First Things First – What Is Database Normalization?
Database normalization is a process by which you ensure the integrity of a relational database by preventing problems such as redundancies. Simply put, if you don’t efficiently organize your data (data modeling), you will be in for very unpleasant surprises when it comes time to retrieve, update or delete that data. I’m going to omit the cryptic definitions of the "low level" forms I’ll cover: first normal form, second normal form, and third normal form. Simple explanations that lead to sound understanding are better than technical definitions that only add to confusion.
First, you’ll want to consider what information (data) you’ll need to store and what questions (queries) you’ll need to ask the database. You should also know what a primary and foreign key are and how to assign them whether you’re setting up tables in a graphical user interface (GUI) such as phpMyAdmin or on the command line. A primary key is a unique identifier for a record; it must always have a static value. A foreign key in one table represents the primary key in another.
Remember, we’re talking about relational databases; there are relationships between tables in this kind of structure.

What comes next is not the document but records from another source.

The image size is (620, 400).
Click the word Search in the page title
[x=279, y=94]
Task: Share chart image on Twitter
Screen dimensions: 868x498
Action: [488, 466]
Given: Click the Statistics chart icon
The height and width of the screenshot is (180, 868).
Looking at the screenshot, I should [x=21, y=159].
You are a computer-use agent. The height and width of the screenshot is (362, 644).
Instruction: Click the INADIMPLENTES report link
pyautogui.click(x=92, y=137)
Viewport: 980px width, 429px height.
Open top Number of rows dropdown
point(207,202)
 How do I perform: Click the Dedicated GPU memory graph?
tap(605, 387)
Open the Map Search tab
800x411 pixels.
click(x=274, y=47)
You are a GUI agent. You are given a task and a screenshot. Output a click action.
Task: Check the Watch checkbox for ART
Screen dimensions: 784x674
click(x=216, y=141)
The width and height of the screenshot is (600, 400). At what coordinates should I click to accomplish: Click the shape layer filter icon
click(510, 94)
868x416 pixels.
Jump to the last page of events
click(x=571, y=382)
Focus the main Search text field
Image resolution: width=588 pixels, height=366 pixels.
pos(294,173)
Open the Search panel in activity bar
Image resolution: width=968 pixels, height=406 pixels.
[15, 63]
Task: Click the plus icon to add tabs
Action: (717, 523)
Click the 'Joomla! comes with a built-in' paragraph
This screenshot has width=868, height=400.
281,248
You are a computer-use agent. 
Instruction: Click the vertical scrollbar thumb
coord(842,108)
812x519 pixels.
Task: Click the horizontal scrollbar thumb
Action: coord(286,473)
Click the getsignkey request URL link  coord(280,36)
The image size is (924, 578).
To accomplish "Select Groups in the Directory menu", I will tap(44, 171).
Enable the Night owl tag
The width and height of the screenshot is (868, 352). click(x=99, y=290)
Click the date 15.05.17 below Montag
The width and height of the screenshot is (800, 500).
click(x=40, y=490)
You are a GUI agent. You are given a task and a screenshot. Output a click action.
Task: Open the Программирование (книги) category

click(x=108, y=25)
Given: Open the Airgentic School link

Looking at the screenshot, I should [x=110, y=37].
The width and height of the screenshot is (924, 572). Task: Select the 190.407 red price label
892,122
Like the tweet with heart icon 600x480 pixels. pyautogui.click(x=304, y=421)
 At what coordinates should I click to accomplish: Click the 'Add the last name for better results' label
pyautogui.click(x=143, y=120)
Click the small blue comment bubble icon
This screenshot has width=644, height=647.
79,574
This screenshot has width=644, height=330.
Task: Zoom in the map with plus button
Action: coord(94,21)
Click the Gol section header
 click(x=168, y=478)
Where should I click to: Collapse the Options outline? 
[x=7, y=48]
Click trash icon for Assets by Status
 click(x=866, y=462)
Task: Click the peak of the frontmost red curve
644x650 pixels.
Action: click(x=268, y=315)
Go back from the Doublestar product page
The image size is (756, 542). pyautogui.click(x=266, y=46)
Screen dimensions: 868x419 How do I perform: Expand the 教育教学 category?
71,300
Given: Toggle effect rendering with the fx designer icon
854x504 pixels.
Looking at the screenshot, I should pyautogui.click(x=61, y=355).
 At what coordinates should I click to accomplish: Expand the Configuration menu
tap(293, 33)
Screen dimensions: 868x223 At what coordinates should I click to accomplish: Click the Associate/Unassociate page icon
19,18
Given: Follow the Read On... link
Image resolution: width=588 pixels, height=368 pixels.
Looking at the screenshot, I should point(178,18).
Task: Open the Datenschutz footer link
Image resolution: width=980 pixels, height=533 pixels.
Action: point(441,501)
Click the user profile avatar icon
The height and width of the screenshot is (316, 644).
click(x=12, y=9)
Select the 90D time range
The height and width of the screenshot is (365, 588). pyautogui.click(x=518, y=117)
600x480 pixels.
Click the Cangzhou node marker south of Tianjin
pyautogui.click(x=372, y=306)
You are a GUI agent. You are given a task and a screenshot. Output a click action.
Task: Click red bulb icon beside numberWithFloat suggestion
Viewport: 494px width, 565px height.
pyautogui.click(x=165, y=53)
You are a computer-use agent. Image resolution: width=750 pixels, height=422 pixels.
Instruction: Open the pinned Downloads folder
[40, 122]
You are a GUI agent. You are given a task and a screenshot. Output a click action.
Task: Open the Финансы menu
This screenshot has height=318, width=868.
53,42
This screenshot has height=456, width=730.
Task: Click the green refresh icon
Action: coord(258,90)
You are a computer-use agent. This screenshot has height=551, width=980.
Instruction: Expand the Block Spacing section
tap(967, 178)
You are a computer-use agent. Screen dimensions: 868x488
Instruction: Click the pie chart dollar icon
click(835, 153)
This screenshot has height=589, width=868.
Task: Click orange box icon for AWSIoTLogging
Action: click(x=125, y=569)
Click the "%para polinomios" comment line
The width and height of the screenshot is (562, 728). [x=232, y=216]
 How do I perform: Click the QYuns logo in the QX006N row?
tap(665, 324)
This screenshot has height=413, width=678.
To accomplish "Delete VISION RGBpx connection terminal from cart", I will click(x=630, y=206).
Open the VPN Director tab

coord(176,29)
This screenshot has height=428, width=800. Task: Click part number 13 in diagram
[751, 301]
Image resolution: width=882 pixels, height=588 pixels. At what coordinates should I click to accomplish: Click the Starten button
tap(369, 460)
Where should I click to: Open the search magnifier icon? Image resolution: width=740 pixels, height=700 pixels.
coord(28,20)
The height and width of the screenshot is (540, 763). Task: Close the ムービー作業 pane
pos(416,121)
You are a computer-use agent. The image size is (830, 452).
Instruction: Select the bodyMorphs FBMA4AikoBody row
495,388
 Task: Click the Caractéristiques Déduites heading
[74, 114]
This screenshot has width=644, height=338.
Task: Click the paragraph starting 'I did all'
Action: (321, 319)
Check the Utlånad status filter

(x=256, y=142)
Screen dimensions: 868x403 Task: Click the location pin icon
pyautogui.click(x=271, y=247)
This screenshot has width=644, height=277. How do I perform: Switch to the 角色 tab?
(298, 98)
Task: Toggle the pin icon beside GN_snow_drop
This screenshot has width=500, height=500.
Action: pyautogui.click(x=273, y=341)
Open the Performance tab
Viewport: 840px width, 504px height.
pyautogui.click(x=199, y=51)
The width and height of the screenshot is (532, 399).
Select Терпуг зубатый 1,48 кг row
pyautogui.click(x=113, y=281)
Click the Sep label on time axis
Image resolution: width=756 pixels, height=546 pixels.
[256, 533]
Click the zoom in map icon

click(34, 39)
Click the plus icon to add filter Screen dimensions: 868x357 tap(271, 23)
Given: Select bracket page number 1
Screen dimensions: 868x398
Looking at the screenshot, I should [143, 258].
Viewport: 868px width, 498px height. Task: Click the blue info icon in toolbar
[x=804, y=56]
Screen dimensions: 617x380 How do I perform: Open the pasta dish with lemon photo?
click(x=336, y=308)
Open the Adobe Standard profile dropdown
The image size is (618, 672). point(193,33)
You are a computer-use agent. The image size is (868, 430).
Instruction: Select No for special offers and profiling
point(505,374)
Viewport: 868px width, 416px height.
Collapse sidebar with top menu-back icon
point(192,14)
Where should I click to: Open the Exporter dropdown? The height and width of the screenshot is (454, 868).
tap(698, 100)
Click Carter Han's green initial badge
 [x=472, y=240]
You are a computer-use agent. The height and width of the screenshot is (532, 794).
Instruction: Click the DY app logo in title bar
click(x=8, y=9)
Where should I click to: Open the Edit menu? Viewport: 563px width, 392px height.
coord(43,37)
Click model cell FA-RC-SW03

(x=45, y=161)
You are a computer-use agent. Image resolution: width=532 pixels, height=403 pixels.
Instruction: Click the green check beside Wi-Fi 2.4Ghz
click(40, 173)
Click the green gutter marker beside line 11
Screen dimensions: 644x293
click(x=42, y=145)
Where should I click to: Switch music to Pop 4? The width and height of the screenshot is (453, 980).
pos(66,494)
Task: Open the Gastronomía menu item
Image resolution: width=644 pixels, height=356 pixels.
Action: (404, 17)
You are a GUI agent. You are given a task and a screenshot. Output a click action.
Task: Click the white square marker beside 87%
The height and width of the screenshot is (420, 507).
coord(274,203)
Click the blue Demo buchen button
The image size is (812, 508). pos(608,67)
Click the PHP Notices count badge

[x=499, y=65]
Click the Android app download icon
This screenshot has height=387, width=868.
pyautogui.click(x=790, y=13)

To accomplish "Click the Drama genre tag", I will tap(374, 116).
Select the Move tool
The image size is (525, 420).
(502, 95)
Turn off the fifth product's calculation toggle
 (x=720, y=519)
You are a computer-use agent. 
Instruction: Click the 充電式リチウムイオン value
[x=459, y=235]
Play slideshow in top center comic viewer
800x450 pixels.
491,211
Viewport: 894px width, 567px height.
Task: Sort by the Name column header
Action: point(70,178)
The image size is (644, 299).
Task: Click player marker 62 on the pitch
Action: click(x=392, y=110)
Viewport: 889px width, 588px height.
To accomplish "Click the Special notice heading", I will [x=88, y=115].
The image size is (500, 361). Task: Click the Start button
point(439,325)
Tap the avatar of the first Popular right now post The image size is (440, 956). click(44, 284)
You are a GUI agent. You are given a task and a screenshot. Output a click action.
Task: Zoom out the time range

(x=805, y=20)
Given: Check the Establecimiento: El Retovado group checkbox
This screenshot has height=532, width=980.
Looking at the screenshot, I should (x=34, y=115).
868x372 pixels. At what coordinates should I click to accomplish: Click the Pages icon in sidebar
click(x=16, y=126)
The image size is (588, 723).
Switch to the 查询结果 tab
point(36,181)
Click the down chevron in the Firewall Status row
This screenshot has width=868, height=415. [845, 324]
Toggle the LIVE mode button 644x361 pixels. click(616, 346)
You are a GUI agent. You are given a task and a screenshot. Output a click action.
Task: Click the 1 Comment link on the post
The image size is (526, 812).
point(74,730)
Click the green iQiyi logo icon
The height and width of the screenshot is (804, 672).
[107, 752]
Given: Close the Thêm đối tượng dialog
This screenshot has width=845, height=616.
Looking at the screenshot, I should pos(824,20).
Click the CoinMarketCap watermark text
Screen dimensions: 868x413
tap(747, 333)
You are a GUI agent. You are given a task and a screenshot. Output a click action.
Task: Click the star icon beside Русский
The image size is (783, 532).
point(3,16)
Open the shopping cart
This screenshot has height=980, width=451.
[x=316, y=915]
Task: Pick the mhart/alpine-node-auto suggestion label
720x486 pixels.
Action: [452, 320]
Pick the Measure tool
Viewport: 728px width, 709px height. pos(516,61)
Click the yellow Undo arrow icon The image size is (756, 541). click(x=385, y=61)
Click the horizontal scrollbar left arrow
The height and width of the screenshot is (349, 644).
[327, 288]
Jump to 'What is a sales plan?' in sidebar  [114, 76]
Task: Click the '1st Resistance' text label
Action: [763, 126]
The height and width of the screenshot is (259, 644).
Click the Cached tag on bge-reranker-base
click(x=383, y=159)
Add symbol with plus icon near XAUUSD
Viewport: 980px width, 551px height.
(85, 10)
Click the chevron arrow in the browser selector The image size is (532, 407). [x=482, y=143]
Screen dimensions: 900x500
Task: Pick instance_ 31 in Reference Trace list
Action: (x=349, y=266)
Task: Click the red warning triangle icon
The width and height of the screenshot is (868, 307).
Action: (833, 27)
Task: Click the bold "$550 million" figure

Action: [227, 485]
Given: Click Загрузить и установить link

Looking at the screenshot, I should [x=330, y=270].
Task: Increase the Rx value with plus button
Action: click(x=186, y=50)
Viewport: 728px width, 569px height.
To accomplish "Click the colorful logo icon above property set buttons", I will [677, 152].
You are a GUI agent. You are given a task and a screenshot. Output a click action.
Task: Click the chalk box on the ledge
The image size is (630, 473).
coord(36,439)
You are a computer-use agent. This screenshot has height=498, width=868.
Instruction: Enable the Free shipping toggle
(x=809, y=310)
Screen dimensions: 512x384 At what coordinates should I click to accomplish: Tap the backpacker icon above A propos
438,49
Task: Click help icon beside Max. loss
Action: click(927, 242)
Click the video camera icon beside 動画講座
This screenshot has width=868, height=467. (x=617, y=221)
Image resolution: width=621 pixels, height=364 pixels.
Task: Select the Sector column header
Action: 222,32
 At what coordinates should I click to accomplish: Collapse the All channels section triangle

I strongly suggest getting an understanding of the three types of relationships that can exist between any two tables: one-to-one, one-to-many, and any-to-many. If only one item in table X applies to only one item in table Y, you have a one-to-one relationship. For example, in the United States, one social security number should apply to only one unique individual. If one item in table X can apply to multiple items in table Y, you have a one-to-many relationship. For example, one birth date can apply to several people who were all born on the same day. Finally, if more than one item in table X can apply to more than one item in table Y, you have a many-to-many relationship; try to totally eliminate this third type of relationship because of the problem of redundancy.
First Normal Form
Database normalization begins with adjusting your database schema (structure) comply with the first normal form which dictates that every column must be atomic or indivisible (storing only one value) and that no table can have groups of related data that are repeated. You can see that the fictitious customers table below (click on image) is not in first normal form; there are two values (first and last name) in a single column (name) and there are multiple values in the address column.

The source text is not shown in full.